*Collected data*
------------------------------------------------------------

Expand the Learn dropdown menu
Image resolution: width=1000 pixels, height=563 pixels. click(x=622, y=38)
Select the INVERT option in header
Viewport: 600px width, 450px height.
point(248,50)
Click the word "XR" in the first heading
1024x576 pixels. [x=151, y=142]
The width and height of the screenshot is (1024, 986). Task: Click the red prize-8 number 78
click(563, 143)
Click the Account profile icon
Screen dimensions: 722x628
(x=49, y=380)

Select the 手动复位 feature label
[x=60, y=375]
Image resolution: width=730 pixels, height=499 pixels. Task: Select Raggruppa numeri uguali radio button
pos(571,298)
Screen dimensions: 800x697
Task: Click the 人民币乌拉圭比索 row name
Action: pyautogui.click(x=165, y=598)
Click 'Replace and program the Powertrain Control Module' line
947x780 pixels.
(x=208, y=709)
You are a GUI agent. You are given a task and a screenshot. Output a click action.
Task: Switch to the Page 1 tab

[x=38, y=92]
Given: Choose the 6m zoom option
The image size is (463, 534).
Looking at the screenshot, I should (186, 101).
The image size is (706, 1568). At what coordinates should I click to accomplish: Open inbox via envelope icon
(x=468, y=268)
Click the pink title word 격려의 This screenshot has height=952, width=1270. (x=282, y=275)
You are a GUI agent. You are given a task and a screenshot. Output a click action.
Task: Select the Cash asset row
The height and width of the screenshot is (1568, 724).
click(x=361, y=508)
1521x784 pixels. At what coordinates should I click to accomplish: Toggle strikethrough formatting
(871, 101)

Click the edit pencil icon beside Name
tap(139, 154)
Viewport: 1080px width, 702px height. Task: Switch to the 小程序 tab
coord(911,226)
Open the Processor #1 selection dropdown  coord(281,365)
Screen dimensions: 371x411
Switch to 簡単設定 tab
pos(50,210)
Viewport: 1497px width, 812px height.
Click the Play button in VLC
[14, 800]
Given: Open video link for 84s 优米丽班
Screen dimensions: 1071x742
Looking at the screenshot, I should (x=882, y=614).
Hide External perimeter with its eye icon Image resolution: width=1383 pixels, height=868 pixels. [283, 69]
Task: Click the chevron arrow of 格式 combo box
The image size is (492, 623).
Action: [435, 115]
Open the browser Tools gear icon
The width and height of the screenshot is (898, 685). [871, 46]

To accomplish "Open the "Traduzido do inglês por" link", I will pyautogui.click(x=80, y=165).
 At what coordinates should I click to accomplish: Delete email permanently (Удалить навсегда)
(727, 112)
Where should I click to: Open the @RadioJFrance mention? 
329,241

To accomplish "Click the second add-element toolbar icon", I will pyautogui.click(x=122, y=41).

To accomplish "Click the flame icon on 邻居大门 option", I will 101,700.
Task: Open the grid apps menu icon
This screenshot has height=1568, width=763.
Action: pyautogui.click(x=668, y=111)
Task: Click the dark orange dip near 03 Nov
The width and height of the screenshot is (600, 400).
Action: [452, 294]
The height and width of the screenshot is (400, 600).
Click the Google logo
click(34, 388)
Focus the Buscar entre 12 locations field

------------------------------------------------------------

*DIRECTIONS FOR THIS TASK*
Report the number of lines in the records that include the string "option", and write no other words.

*EXERCISE RESPONSE*
3